Переводчик ему не требовался. Олег внятно изложил свои предложения, стараясь казаться учтивым и доброжелательным. Доходчиво объяснил, какие льготы получит фон Зельцер при добровольном сотрудничестве и чего лишится в случае запирательства. Ложь, недосказанность — не вариант. Война для него окончена, надо признать поражение. Да, фон Зельцер — солдат, он выполнял свой долг — пусть и видел его в извращенном свете. Это все учитывается и достойно уважения, но, увы, не исключает расстрельного приговора. Свято место в камере пустовать не будет, его займут более сговорчивые господа.

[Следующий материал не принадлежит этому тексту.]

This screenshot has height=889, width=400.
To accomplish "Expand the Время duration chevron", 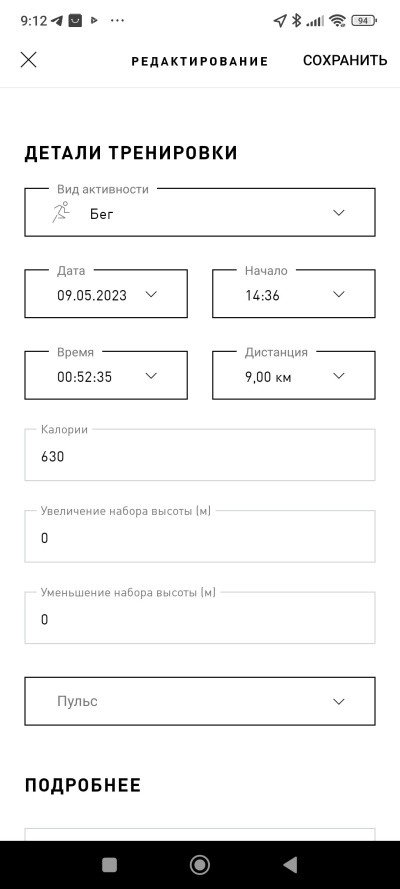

После трезвого размышления фон Зельцер выдвинул условия: содержание в одноместной камере, нормальные бытовые условия, приличная еда, возможность помыться, переодеться, доступ к книгам. Главное условие: гарантия жизни. И никто не должен знать, что он сотрудничает с советской контрразведкой. Пусть уяснит советская сторона: фон Зельцер с глубоким уважением относится к адмиралу Вильгельму Канарису, отстраненному в феврале от руководства Абвером, однако презирает Гитлера, Гиммлера, партию НСДАП и весь орден СС за его бесчеловечные методы. Он надеется, что своим сотрудничеством со СМЕРШем он не навредит народу Германии, которую, невзирая ни на что, считает великой…
У советской стороны тоже было условие: полная искренность. Малейшая ложь — и пуля в затылок перечеркивает все договоренности…
Из помещения дежурного Олег дозвонился до полковника Сухова, начальника армейского отдела контрразведки.